Cristo nos asegura que resucitaremos con Él. Esta buena noticia nos anuncia que viviremos para siempre, que seremos eternamente. Ahora bien, ¿qué seremos y cómo seremos? Él nos da la respuesta: seremos lo que hayamos amado, porque a nuestro ser sólo lo constituye radicalmente y, por tanto, eternamente, el amor dado y recibido.
¿Cómo seremos en la resurrección? Como una vasija, cuya masa y espesor estarán constituidos por el amor que hayamos desarrollado a través de nuestras obras; y cuya esencia y cavidad estará atravesada y colmada por el ser del Dios-Amor. Por eso, cuanto más se haya desarrollado nuestro ser por el ejercicio del amor, más lleno estará de Dios.
Esta certeza acerca de nuestro futuro final ha de hacernos reflexionar para elegir en cada momento qué nos lleva a él y qué no.
Lo que nos conduce a ese meta de gloria y vida son las obras de amor realizadas en toda circunstancia y desplegadas en todas sus formas. Se trata de operar un amor ejercido con desinterés y generosidad, bajo la forma de la entrega y el servicio. Un amor que vence el mal con el perdón, y la ruptura con la reconciliación.

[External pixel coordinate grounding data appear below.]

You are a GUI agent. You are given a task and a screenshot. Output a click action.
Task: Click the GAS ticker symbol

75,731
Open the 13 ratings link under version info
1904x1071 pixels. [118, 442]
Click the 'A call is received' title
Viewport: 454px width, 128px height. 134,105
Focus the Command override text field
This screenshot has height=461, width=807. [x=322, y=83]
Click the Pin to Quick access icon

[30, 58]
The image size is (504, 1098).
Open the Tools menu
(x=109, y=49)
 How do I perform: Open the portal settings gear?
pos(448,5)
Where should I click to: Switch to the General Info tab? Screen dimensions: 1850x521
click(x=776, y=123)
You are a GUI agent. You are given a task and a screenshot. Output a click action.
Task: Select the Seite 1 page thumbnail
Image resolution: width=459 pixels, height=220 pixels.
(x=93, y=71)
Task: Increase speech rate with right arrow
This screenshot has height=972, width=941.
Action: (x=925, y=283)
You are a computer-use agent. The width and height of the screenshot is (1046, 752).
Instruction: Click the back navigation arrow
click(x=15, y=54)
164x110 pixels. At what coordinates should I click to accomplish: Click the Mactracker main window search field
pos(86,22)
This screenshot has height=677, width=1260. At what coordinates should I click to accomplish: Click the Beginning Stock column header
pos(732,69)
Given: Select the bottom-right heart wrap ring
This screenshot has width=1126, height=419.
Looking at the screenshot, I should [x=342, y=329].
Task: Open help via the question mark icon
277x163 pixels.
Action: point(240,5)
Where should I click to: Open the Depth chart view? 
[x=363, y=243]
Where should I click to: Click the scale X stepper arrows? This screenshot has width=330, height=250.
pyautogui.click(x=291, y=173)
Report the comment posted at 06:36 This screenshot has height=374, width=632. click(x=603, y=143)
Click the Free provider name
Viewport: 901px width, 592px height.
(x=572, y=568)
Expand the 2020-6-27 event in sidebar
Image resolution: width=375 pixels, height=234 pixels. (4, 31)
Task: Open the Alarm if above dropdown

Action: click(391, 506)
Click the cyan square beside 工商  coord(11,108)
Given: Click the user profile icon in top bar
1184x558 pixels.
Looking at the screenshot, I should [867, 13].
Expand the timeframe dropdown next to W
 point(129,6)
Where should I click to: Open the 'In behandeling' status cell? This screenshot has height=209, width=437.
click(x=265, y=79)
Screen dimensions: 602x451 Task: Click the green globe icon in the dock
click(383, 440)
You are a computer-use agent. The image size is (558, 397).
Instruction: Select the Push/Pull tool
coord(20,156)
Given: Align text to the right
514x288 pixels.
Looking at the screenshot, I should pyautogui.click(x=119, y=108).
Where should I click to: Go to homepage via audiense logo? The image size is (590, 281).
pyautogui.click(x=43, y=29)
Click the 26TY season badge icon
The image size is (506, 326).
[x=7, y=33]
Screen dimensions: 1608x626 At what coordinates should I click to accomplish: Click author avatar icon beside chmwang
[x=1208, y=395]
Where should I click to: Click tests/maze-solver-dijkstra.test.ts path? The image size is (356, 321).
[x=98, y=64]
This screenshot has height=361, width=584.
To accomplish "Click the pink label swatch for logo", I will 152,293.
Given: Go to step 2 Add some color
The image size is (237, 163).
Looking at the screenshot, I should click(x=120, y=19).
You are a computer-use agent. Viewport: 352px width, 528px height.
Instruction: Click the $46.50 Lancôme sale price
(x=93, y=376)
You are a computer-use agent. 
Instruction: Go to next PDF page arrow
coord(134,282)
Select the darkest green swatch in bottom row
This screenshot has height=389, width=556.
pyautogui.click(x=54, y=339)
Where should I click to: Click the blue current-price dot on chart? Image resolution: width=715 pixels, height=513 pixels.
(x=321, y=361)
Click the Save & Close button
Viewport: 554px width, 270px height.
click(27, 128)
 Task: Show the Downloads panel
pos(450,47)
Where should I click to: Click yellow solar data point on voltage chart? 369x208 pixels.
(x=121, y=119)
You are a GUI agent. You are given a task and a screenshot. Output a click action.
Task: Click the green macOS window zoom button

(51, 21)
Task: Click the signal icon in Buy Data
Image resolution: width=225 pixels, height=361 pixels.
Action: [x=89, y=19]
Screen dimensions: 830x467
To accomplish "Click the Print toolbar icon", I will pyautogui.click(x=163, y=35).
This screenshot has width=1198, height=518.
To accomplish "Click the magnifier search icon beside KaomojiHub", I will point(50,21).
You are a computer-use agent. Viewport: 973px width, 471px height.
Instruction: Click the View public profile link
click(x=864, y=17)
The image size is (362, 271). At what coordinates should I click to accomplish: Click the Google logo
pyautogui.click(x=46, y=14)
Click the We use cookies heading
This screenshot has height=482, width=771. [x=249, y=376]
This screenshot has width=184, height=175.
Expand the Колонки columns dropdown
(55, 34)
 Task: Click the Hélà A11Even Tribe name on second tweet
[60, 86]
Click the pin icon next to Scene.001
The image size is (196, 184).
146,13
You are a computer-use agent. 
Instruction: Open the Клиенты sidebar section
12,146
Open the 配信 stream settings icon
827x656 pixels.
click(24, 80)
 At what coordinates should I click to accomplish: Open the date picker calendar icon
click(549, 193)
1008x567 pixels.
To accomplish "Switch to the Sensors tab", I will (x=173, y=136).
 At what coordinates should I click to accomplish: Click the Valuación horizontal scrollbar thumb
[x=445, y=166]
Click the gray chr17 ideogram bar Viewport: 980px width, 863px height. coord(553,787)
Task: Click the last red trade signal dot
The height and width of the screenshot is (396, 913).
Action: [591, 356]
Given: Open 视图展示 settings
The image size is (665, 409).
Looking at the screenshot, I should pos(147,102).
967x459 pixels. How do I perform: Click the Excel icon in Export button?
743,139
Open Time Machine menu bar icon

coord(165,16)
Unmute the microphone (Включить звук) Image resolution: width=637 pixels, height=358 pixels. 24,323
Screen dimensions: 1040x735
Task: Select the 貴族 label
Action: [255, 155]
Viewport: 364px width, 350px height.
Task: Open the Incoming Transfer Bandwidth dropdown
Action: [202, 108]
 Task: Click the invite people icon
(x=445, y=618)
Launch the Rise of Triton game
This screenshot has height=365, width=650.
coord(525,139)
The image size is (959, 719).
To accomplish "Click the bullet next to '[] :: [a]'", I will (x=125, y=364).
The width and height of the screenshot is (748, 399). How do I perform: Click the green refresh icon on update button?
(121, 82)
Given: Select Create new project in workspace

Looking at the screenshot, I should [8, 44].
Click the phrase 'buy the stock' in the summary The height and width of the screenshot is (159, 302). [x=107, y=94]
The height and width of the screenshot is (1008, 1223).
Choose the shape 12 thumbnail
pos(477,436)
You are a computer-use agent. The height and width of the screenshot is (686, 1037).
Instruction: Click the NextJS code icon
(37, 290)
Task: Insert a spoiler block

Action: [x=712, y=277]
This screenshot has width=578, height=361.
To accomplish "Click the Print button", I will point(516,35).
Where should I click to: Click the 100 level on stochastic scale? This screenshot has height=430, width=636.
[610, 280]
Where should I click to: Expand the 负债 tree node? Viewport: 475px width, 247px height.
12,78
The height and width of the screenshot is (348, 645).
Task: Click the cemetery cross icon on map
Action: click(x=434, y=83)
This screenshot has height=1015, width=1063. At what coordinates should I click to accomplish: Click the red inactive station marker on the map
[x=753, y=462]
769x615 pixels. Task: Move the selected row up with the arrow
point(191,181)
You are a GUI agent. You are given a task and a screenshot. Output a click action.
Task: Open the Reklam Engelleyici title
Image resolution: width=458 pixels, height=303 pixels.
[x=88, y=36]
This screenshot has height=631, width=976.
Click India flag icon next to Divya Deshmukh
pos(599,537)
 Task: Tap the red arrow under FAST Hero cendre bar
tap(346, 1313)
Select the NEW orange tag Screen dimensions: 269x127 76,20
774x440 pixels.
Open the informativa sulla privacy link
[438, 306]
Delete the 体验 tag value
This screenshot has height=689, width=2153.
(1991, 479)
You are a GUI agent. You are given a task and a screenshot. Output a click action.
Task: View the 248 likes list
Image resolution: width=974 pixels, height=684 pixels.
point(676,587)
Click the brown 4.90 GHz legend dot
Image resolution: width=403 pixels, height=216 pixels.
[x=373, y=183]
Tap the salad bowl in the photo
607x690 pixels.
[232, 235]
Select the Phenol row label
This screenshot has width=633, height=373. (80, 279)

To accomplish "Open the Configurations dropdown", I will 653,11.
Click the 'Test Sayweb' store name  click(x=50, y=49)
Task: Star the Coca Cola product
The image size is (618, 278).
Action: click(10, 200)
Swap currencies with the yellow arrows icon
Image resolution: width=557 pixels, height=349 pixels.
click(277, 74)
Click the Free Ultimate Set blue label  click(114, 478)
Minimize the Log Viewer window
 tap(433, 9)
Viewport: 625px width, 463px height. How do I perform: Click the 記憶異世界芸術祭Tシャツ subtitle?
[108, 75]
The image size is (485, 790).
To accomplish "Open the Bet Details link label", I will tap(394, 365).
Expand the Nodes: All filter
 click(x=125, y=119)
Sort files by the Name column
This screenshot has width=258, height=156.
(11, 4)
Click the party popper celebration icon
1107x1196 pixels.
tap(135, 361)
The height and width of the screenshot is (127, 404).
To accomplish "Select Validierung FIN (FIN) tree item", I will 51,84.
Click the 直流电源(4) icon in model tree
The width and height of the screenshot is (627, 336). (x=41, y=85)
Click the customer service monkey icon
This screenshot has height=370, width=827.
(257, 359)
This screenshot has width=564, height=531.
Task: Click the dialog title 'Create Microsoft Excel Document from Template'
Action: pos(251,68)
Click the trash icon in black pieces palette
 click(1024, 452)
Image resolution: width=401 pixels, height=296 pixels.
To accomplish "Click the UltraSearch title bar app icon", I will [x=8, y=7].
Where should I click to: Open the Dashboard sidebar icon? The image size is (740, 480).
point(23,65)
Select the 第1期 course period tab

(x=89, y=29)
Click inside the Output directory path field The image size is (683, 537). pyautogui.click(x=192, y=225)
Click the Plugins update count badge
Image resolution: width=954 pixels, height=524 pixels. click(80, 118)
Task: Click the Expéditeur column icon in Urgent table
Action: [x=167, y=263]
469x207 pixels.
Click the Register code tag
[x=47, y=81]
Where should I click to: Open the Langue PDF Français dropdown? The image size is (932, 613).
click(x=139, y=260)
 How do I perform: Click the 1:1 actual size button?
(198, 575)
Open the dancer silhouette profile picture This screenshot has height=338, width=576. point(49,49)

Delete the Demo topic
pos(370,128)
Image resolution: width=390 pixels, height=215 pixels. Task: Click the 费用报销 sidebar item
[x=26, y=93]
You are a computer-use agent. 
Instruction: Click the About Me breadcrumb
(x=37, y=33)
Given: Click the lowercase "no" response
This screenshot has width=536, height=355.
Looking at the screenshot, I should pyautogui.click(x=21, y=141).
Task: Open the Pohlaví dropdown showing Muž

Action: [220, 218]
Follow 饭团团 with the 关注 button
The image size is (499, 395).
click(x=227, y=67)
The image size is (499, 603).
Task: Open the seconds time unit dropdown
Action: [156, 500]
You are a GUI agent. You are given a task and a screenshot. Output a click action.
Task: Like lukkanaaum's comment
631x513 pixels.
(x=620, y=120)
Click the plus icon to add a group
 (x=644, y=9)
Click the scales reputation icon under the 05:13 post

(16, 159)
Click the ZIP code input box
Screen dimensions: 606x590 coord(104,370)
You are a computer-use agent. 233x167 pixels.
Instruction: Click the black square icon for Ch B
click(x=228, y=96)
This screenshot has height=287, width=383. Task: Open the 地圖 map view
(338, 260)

Un amor por el que nos vayamos trasformando en personas ofrecidas y auto-donadas para que otros vivan mejor; un amor capaz de comprender, de aceptar y compadecerse del prójimo; un amor activo y creativo que busque, cada día, nuevas metas y que nunca se canse de volver a empezar.
Recordémoslo: en el cielo, seremos la medida de lo que hayamos amado en la tierra. Por eso, en este mes también recordamos la compañía de aquellos que nos acompañaron en nuestro camino hacia el cielo: la agradecemos, oramos por ellos, les ofrecemos las gracias de la Eucaristía y, solidariamente, el mérito de nuestras buenas obras para que su valor les sea imputado a ellos como un regalo nuestro. Y, junto a los difuntos, el estímulo de los santos. Su intercesión y el ejemplo que nos dan, mostrándonos mil y una formas para realizarnos totalmente en la fe y en el amor a Dios y al prójimo.